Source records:
....
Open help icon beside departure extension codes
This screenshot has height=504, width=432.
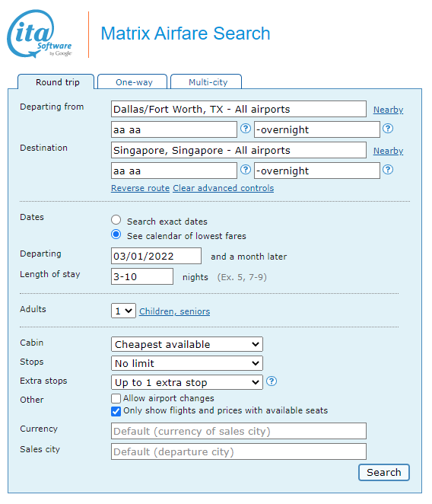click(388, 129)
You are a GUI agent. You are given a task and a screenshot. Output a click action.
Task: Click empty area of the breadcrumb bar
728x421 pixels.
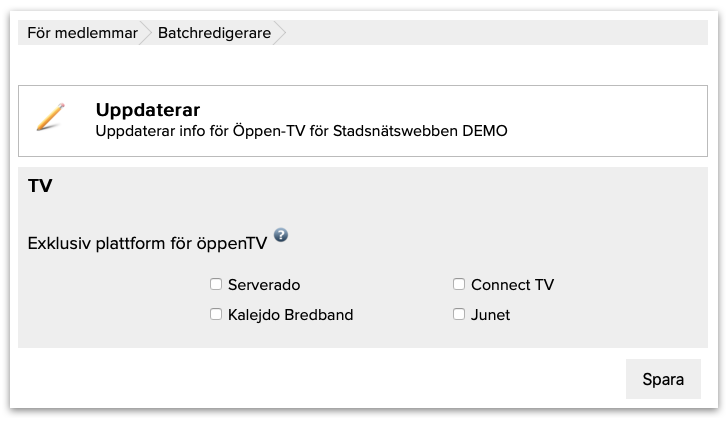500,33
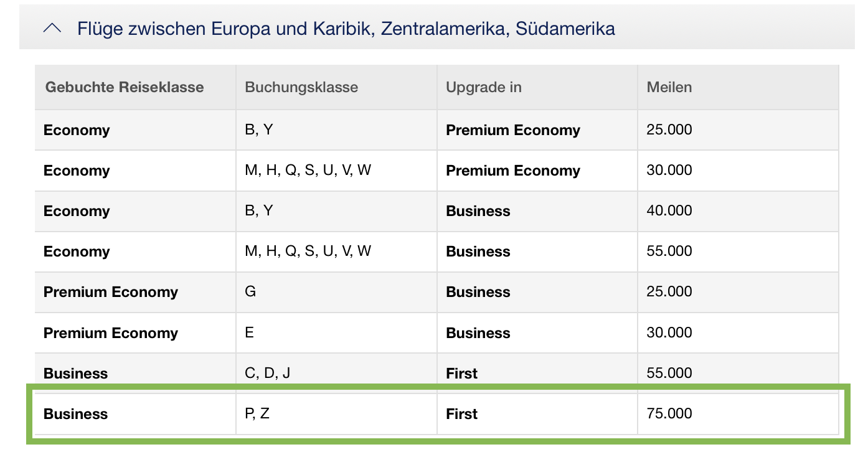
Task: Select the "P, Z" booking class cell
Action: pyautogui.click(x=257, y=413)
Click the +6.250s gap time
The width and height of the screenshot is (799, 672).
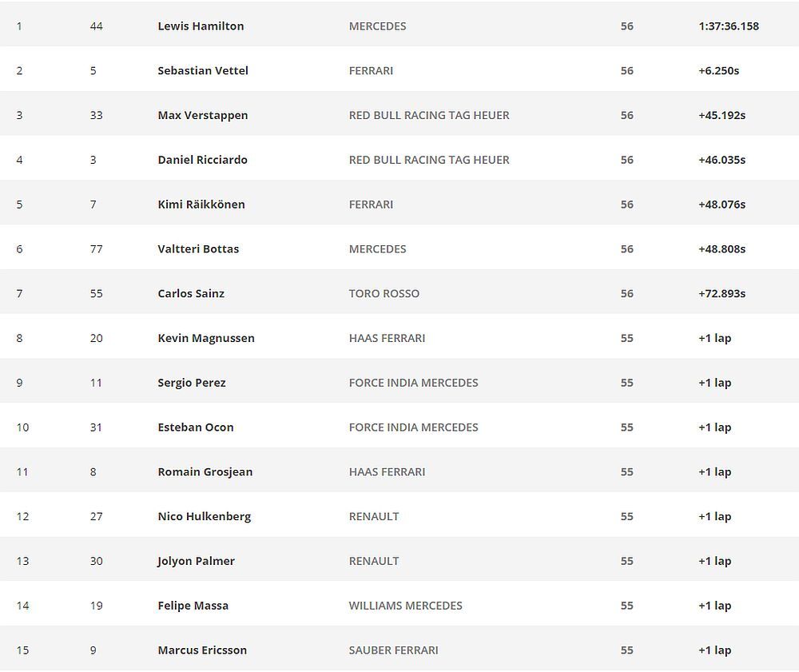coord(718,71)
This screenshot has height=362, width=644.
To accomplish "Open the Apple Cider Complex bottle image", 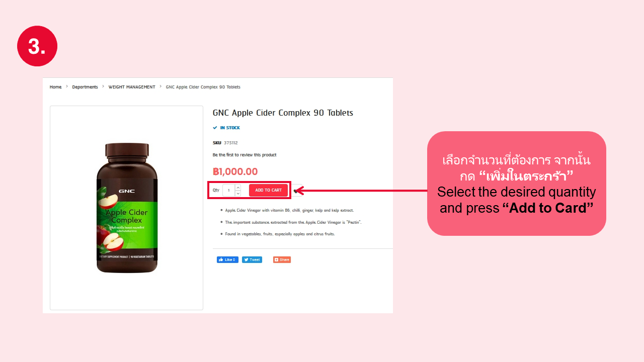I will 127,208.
....
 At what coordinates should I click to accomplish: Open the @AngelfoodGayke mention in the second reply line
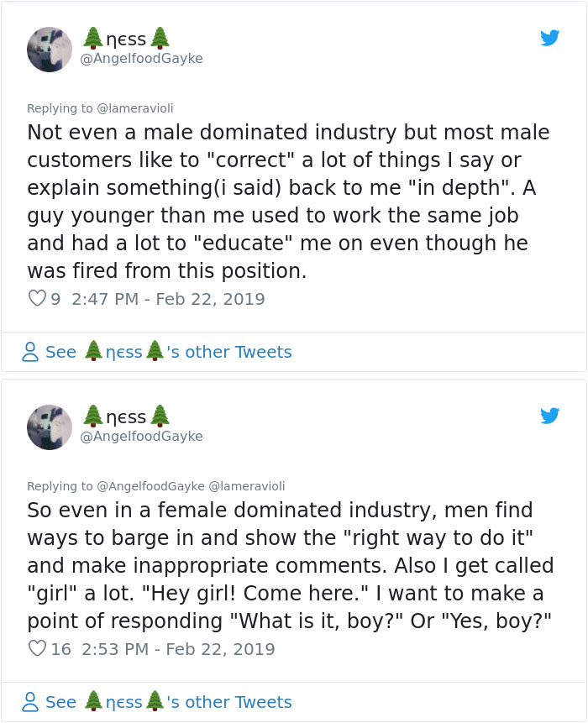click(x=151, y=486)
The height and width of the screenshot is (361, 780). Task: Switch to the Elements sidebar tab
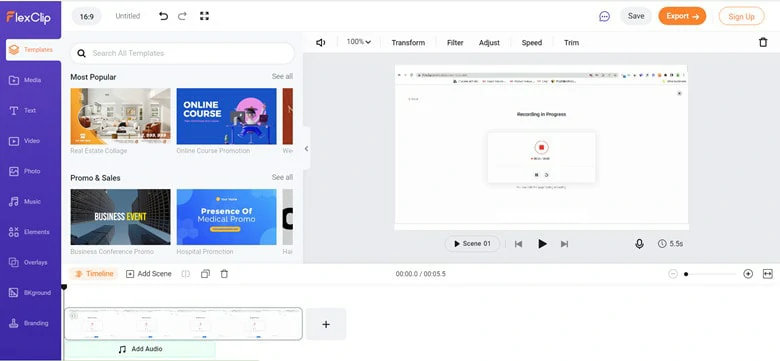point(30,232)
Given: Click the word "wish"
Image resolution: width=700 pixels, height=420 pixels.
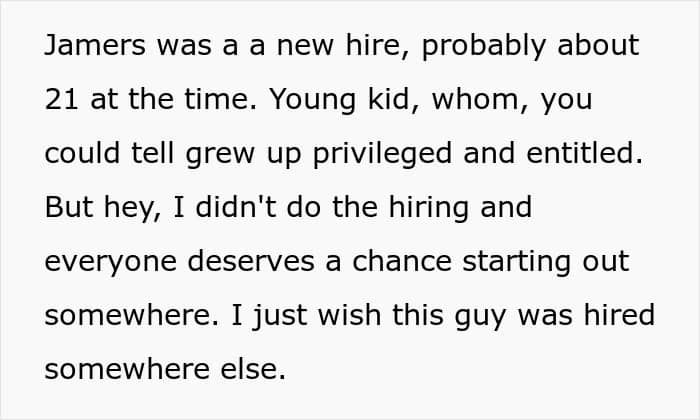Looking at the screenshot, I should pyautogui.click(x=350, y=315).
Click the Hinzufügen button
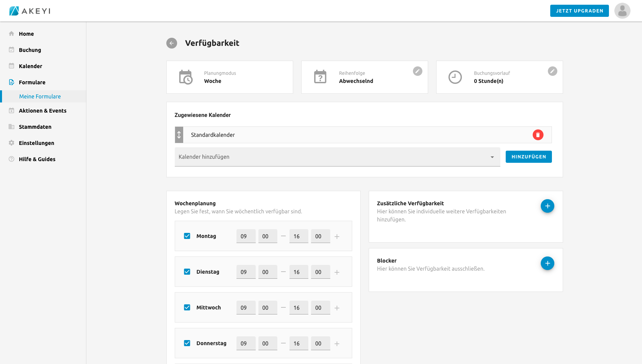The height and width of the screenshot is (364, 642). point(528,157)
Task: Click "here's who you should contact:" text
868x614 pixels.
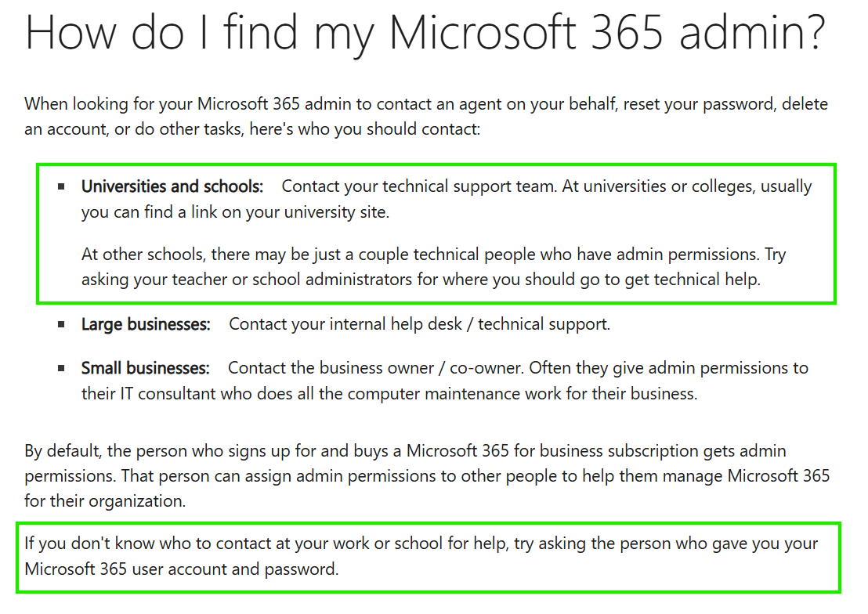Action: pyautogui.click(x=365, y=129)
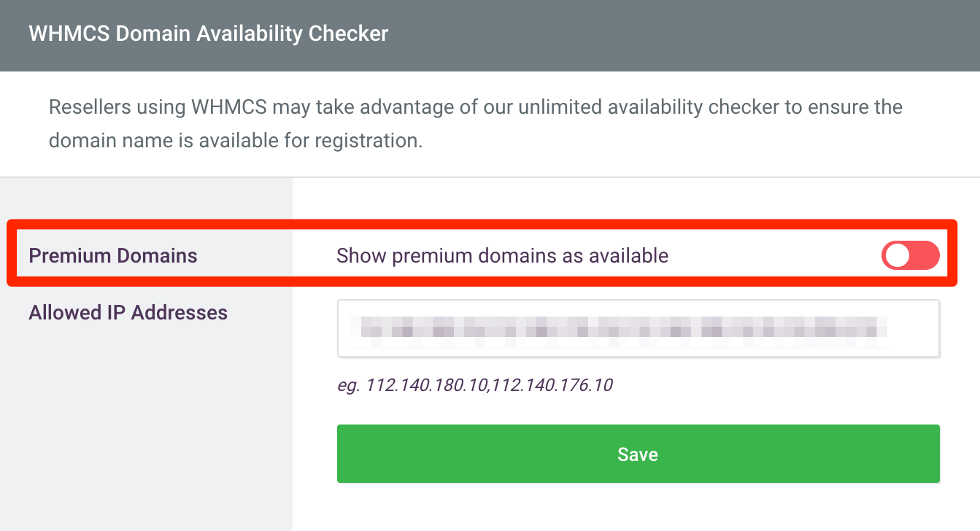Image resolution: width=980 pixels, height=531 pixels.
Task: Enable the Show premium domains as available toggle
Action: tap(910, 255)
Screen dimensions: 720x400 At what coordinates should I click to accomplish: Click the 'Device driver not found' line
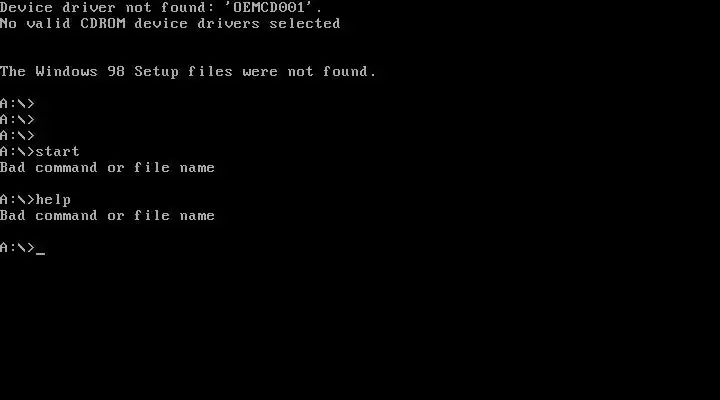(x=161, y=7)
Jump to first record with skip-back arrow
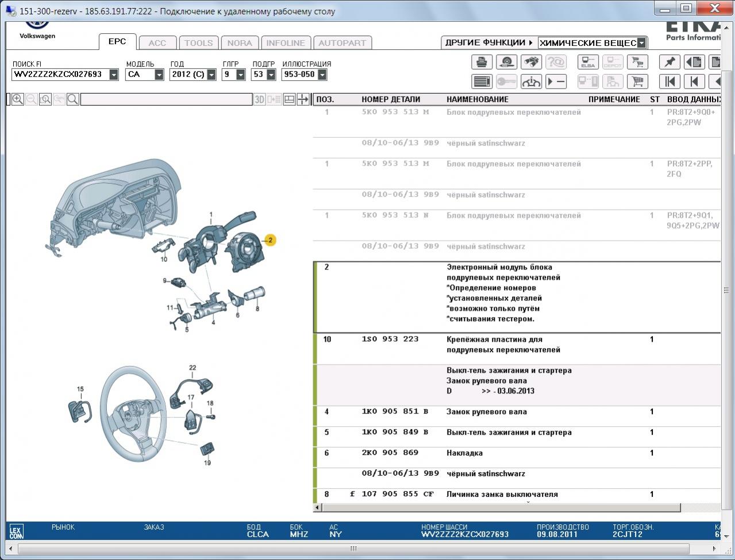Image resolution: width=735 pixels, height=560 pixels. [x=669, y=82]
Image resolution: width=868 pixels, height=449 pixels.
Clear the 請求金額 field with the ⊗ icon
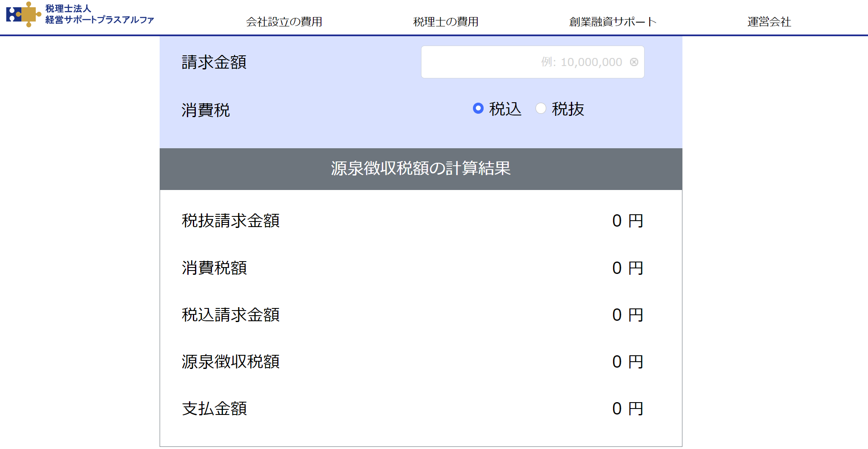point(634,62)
....
PROBLEM TO WORK ON
Give again, exactly as written above, every line from the one holding "The height and width of the screenshot is (361, 780)." to the one holding "Given: Click the", with both ends kept and the pictures left out.

SOLUTION TO THE EXERCISE
The height and width of the screenshot is (361, 780). Task: Switch to the Elements sidebar tab
point(30,232)
Given: Click the word "wish"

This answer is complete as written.